Why do so many great organizations struggle with change? After all, "the only thing that is constant is change," according to Greek philosopher Heraclitus, and the sentiment couldn't be truer today.
BusinessWeek.com columnist, Steve McKee, got to the heart of the challenge in a 2009 study he conducted in which 41.2 percent of more than 5,000 companies studied stalled notably in the previous decade. A couple of the primary and interrelated reasons for these corporate stalls were no point of differentiation and an inability to adjust to new market realities. Many businesses begin with a point of differentiation but fail to adjust quickly enough to their changing market, and simply lose it.
So what causes that failure to adjust? Cultural anthropologist, Andrea Simon, in a 2013 Forbes article, said it boils down to these realities.
Habits are powerful. Our brain limits what it sees over time, and our current reality essentially conforms to past perceptions. Early experiences prevent us from seeing things in new ways.

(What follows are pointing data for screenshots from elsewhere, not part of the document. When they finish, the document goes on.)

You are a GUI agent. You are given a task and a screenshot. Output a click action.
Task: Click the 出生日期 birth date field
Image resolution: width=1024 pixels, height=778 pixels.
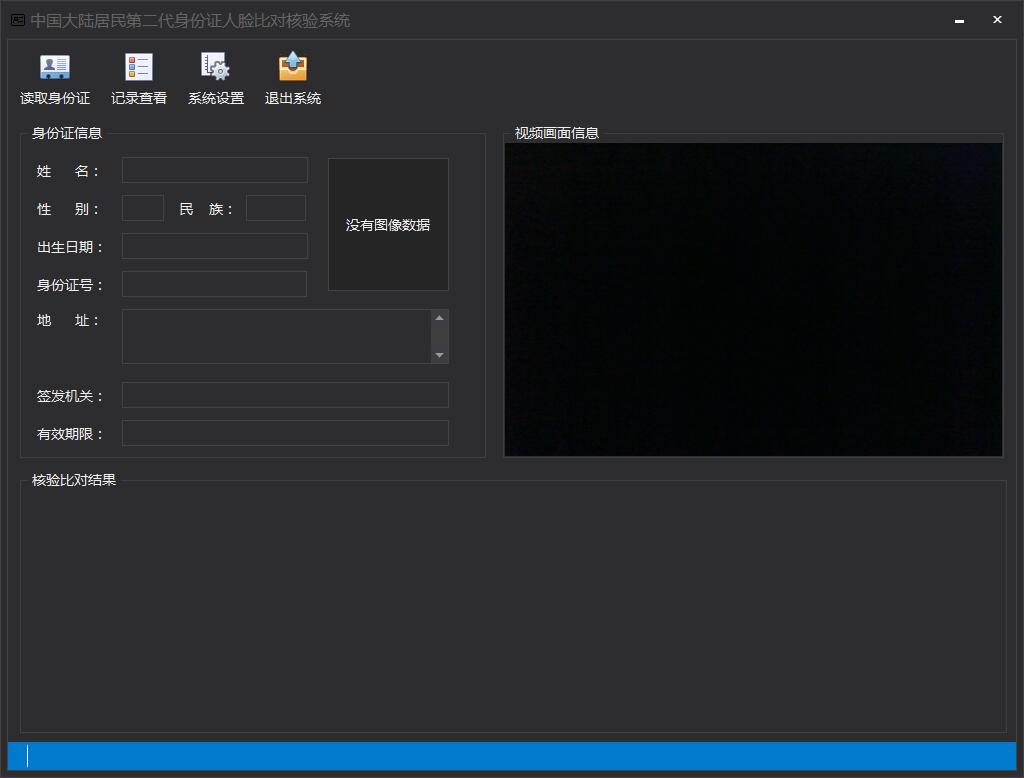[x=215, y=246]
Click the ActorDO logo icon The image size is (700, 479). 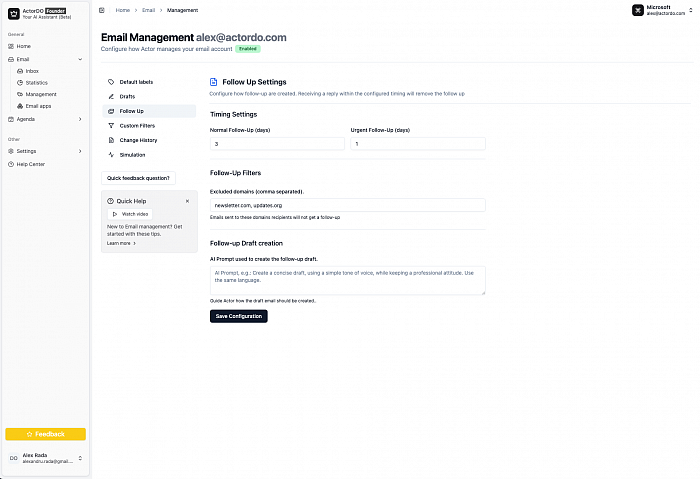click(x=13, y=13)
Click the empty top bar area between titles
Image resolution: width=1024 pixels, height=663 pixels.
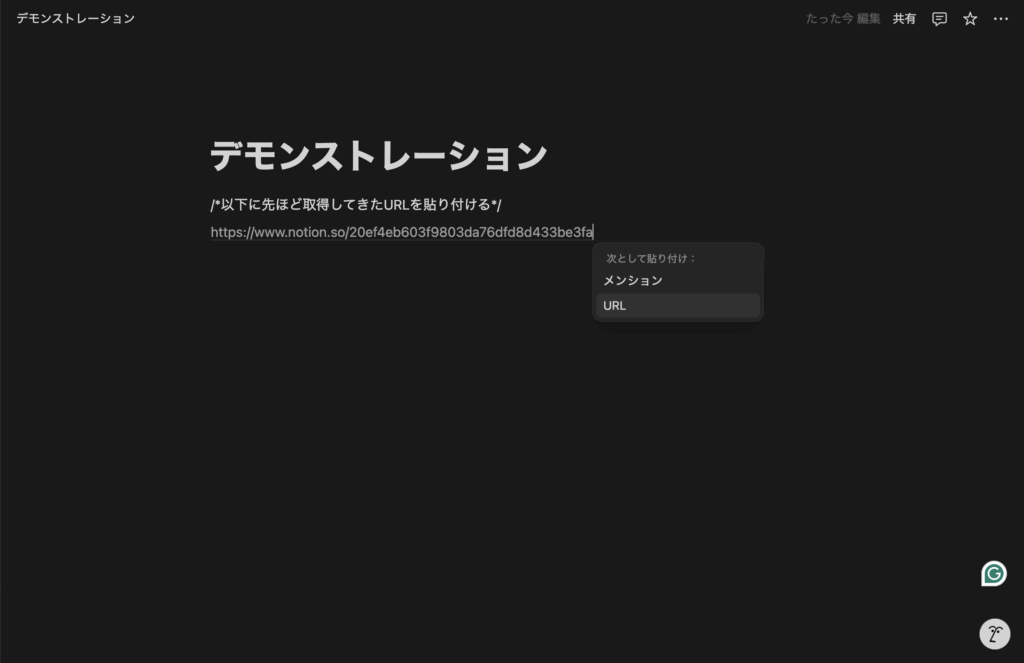click(x=450, y=19)
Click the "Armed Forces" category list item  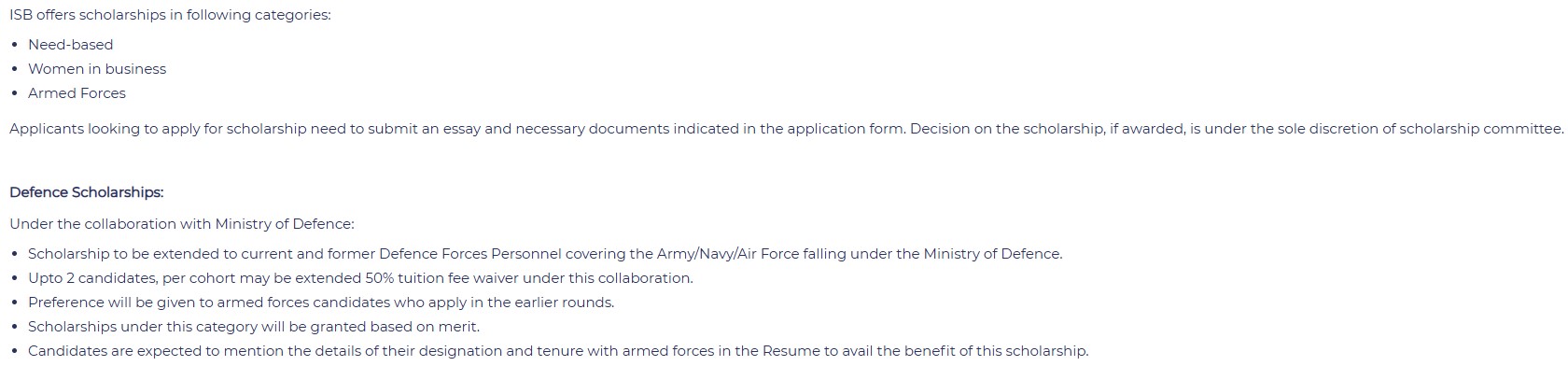click(x=77, y=93)
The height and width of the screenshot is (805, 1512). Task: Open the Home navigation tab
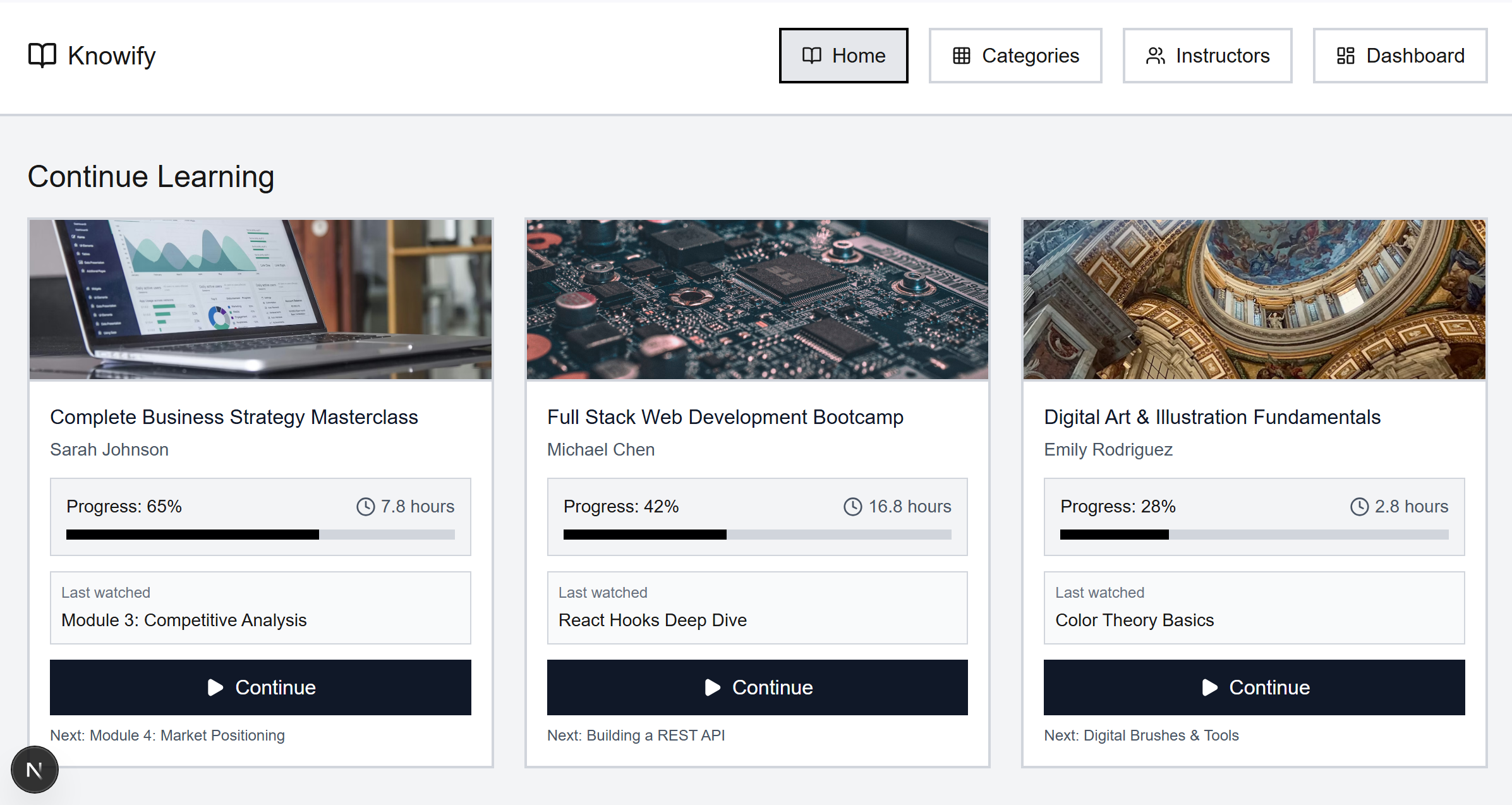point(843,56)
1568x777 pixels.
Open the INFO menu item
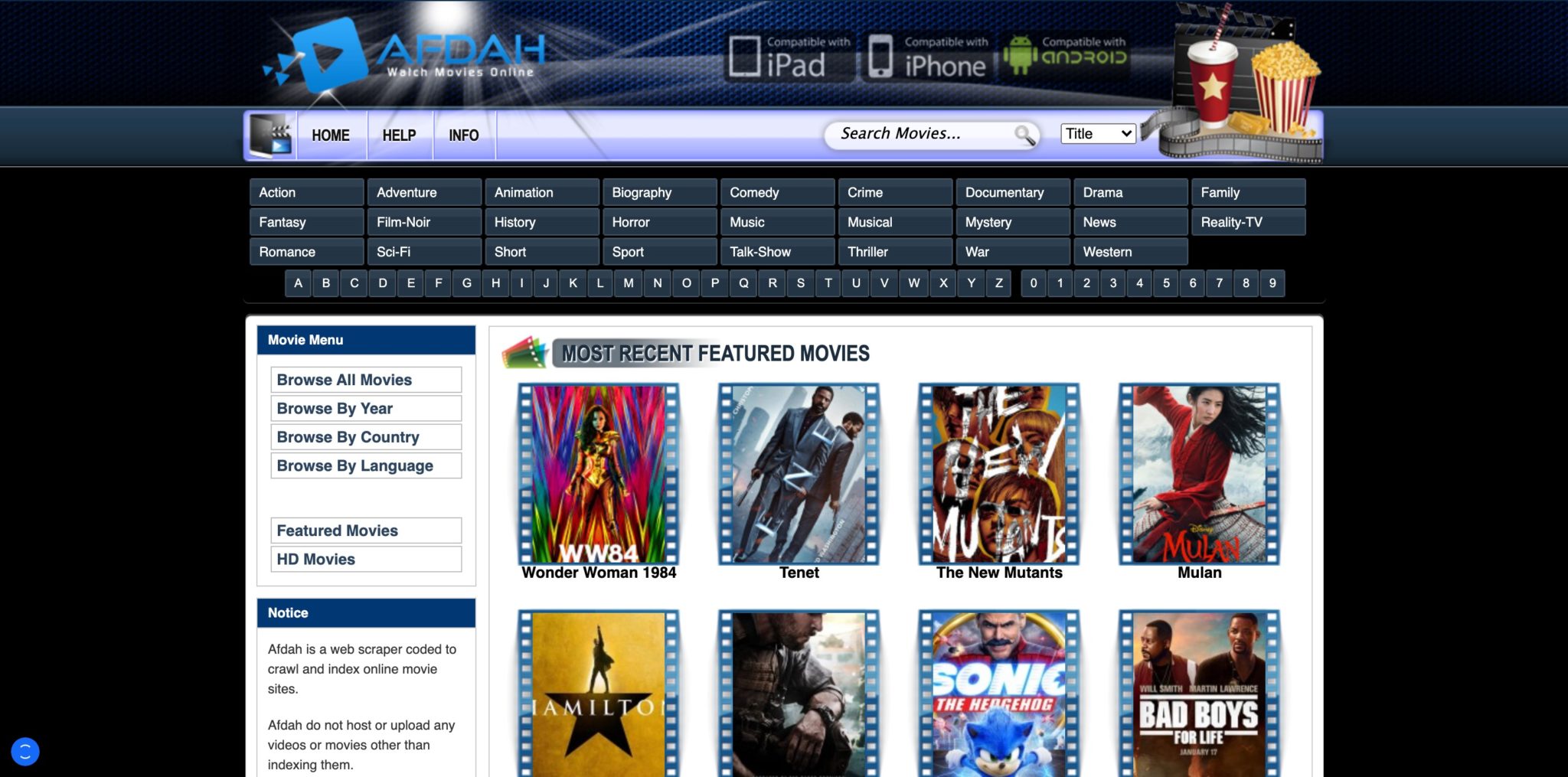click(463, 135)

Our brains hate change. As we learn something new, our prefrontal cortex is working in overdrive, and it's exhausting.
You have to experience new ways of doing things to really accept change, versus just reading or talking about it. But to do that, you have to allow change to begin despite the possible anxiety. Avoid getting so caught up in analysis that your change efforts stall. Simply do enough due diligence to validate the new strategy, and then execute swiftly.
Measure the result of change, and adapt your strategy as you go. Willingness to change is best measured by action. If you're willing to stop talking about change and actually take action, regardless of your comfort level in doing so, that's half the battle.
If you're not pleased with your current sales and marketing outcomes, how do you assess what elements of your strategy should change?
Talk with customers and prospects. Ask what they see as your differentiators, what would make them more likely to buy, what product/service enhancements they desire, and what your competitors are doing well. Then shop those competitors just like a customer would. How do your efforts stack up?
Shadow your sales reps, identifying any missed opportunities or skill gaps. And assess the return on your past sales and marketing strategies. If your efforts can't be measured, work to find strategies that can be.
If you know you are simply too close to the situation to objectively assess it or too uncomfortable to drive real change, simply find someone more removed who can. It is the best gift you can give your company.
Pulitzer-prize-winning novelist Ellen Glasgow summed it up well when she said, "The only difference between a rut and a grave is their dimensions." Don't let complacency kill your business. Be an agent of change.